(Collected data entries)
------------------------------------------------

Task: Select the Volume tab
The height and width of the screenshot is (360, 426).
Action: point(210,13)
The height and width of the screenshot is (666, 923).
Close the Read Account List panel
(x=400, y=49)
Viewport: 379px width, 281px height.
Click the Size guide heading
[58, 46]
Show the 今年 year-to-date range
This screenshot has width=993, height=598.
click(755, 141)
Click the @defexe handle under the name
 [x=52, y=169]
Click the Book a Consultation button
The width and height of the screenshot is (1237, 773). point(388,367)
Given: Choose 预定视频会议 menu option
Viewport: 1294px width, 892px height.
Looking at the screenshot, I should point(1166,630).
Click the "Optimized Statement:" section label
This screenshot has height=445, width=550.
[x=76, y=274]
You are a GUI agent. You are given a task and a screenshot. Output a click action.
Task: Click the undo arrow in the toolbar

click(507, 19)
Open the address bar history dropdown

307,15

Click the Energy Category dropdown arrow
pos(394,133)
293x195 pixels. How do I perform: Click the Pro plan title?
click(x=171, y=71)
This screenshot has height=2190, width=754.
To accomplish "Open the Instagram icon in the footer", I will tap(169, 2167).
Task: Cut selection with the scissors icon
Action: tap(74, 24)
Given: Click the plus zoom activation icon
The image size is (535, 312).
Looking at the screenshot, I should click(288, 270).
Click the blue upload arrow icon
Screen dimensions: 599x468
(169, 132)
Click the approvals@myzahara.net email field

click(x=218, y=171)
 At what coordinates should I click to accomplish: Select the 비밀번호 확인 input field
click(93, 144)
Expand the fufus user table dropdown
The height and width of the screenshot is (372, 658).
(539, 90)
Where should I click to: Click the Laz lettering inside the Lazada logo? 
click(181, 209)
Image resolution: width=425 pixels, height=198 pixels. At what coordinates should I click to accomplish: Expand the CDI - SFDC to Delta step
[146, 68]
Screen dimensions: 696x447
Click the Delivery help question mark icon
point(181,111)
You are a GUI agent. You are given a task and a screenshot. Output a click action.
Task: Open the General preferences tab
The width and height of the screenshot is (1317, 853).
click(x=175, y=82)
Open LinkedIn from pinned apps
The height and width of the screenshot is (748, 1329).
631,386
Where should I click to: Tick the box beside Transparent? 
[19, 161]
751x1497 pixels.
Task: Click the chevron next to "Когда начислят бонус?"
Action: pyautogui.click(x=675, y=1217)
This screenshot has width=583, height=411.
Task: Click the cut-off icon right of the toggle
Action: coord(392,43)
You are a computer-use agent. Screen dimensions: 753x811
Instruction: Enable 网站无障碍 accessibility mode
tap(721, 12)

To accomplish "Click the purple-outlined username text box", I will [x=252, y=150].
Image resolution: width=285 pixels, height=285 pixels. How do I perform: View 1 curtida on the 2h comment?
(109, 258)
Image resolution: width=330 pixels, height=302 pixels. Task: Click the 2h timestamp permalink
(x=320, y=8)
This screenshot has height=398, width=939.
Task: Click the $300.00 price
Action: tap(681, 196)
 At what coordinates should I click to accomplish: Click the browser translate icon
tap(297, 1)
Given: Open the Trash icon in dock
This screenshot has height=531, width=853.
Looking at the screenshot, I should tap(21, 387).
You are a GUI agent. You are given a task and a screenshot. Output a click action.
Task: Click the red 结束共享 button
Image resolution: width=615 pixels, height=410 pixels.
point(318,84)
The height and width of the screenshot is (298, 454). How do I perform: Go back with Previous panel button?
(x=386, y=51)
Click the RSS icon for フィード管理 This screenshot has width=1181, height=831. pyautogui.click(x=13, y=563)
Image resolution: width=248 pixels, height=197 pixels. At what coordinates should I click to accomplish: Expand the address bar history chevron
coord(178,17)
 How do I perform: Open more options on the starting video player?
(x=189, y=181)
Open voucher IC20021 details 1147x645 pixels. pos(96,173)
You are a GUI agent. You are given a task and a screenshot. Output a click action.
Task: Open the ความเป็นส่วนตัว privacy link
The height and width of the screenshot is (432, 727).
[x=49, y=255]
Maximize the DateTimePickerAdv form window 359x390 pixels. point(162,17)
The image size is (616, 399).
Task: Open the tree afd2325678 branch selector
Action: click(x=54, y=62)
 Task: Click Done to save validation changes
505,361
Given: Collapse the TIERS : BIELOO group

------------------------------------------------

__Problem__
Would you copy out all the entries above without changing a single character?

__Task answer__
Task: Select the Volume tab
The height and width of the screenshot is (360, 426).
Action: point(210,13)
The height and width of the screenshot is (666, 923).
Close the Read Account List panel
(x=400, y=49)
Viewport: 379px width, 281px height.
Click the Size guide heading
[58, 46]
Show the 今年 year-to-date range
This screenshot has width=993, height=598.
click(755, 141)
Click the @defexe handle under the name
 [x=52, y=169]
Click the Book a Consultation button
The width and height of the screenshot is (1237, 773). point(388,367)
Given: Choose 预定视频会议 menu option
Viewport: 1294px width, 892px height.
Looking at the screenshot, I should point(1166,630).
Click the "Optimized Statement:" section label
This screenshot has height=445, width=550.
[x=76, y=274]
You are a GUI agent. You are given a task and a screenshot. Output a click action.
Task: Click the undo arrow in the toolbar

click(507, 19)
Open the address bar history dropdown

307,15

Click the Energy Category dropdown arrow
pos(394,133)
293x195 pixels. How do I perform: Click the Pro plan title?
click(x=171, y=71)
This screenshot has height=2190, width=754.
To accomplish "Open the Instagram icon in the footer", I will tap(169, 2167).
Task: Cut selection with the scissors icon
Action: tap(74, 24)
Given: Click the plus zoom activation icon
The image size is (535, 312).
Looking at the screenshot, I should click(288, 270).
Click the blue upload arrow icon
Screen dimensions: 599x468
(169, 132)
Click the approvals@myzahara.net email field

click(x=218, y=171)
 At what coordinates should I click to accomplish: Select the 비밀번호 확인 input field
click(93, 144)
Expand the fufus user table dropdown
The height and width of the screenshot is (372, 658).
(539, 90)
Where should I click to: Click the Laz lettering inside the Lazada logo? 
click(181, 209)
Image resolution: width=425 pixels, height=198 pixels. At what coordinates should I click to accomplish: Expand the CDI - SFDC to Delta step
[146, 68]
Screen dimensions: 696x447
Click the Delivery help question mark icon
point(181,111)
You are a GUI agent. You are given a task and a screenshot. Output a click action.
Task: Open the General preferences tab
The width and height of the screenshot is (1317, 853).
click(x=175, y=82)
Open LinkedIn from pinned apps
The height and width of the screenshot is (748, 1329).
631,386
Where should I click to: Tick the box beside Transparent? 
[19, 161]
751x1497 pixels.
Task: Click the chevron next to "Когда начислят бонус?"
Action: pyautogui.click(x=675, y=1217)
This screenshot has width=583, height=411.
Task: Click the cut-off icon right of the toggle
Action: coord(392,43)
You are a computer-use agent. Screen dimensions: 753x811
Instruction: Enable 网站无障碍 accessibility mode
tap(721, 12)

To accomplish "Click the purple-outlined username text box", I will [x=252, y=150].
Image resolution: width=285 pixels, height=285 pixels. How do I perform: View 1 curtida on the 2h comment?
(109, 258)
Image resolution: width=330 pixels, height=302 pixels. Task: Click the 2h timestamp permalink
(x=320, y=8)
This screenshot has height=398, width=939.
Task: Click the $300.00 price
Action: tap(681, 196)
 At what coordinates should I click to accomplish: Click the browser translate icon
tap(297, 1)
Given: Open the Trash icon in dock
This screenshot has height=531, width=853.
Looking at the screenshot, I should tap(21, 387).
You are a GUI agent. You are given a task and a screenshot. Output a click action.
Task: Click the red 结束共享 button
Image resolution: width=615 pixels, height=410 pixels.
point(318,84)
The height and width of the screenshot is (298, 454). How do I perform: Go back with Previous panel button?
(x=386, y=51)
Click the RSS icon for フィード管理 This screenshot has width=1181, height=831. pyautogui.click(x=13, y=563)
Image resolution: width=248 pixels, height=197 pixels. At what coordinates should I click to accomplish: Expand the address bar history chevron
coord(178,17)
 How do I perform: Open more options on the starting video player?
(x=189, y=181)
Open voucher IC20021 details 1147x645 pixels. pos(96,173)
You are a GUI agent. You are given a task and a screenshot. Output a click action.
Task: Open the ความเป็นส่วนตัว privacy link
The height and width of the screenshot is (432, 727).
[x=49, y=255]
Maximize the DateTimePickerAdv form window 359x390 pixels. point(162,17)
The image size is (616, 399).
Task: Open the tree afd2325678 branch selector
Action: click(x=54, y=62)
 Task: Click Done to save validation changes
505,361
Given: Collapse the TIERS : BIELOO group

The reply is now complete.